[Opening RECORDS SHOWN section]

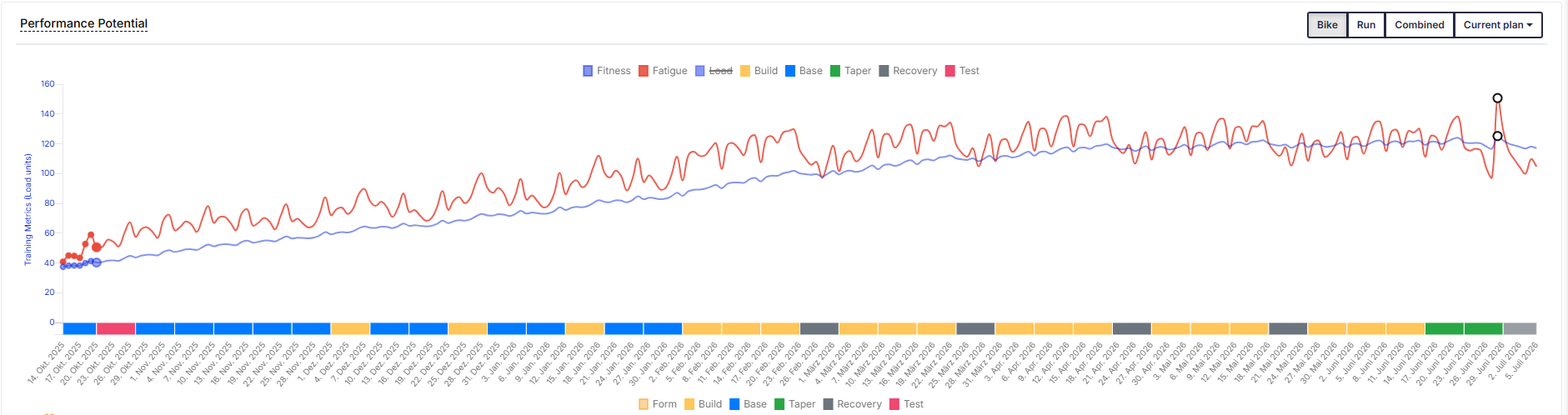Show the struck-through Load series
Image resolution: width=1568 pixels, height=415 pixels.
700,71
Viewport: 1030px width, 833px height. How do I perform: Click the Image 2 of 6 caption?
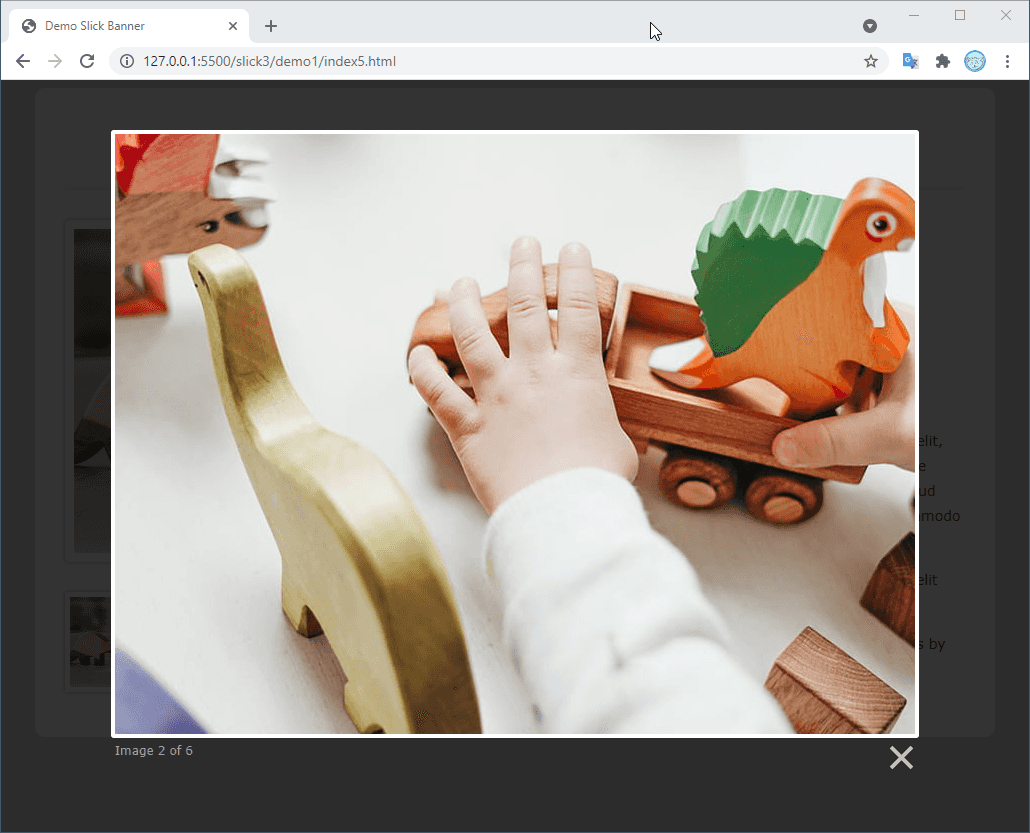[154, 750]
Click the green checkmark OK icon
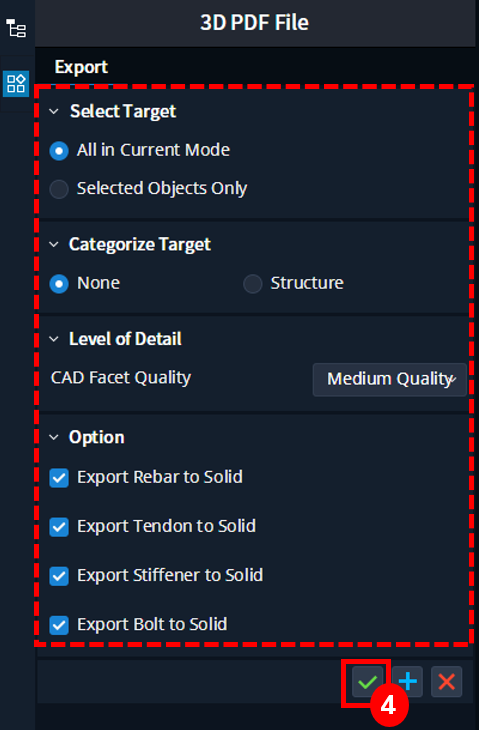The image size is (479, 730). 367,682
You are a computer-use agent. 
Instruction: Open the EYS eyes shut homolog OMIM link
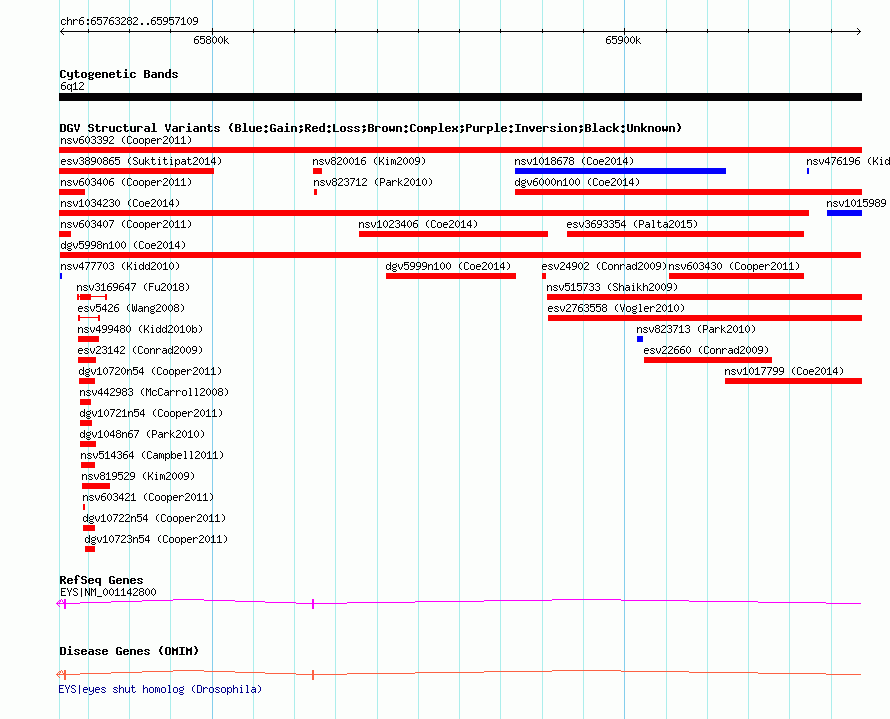[x=160, y=689]
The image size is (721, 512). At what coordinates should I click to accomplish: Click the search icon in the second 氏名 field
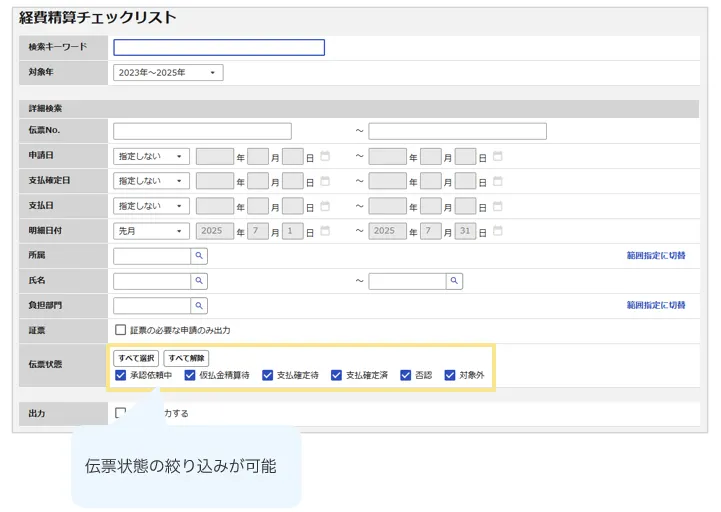(x=454, y=281)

[Closing RECORDS SHOWN section]

• [PROBLEM DESCRIPTION]: Give again, word for word, only the lines from the line containing "Viewport: 1030px width, 833px" through the last line above, both included; leave the pictures out.

• [REPLY TO THE TASK]:
Viewport: 1030px width, 833px height. How do I perform: Click the Image 2 of 6 caption?
[154, 750]
Click the green checkmark OK icon
The image size is (479, 730). 367,682
You are a computer-use agent. 
Instruction: Open the EYS eyes shut homolog OMIM link
[x=160, y=689]
The image size is (721, 512). At what coordinates should I click to accomplish: Click the search icon in the second 氏名 field
(x=454, y=281)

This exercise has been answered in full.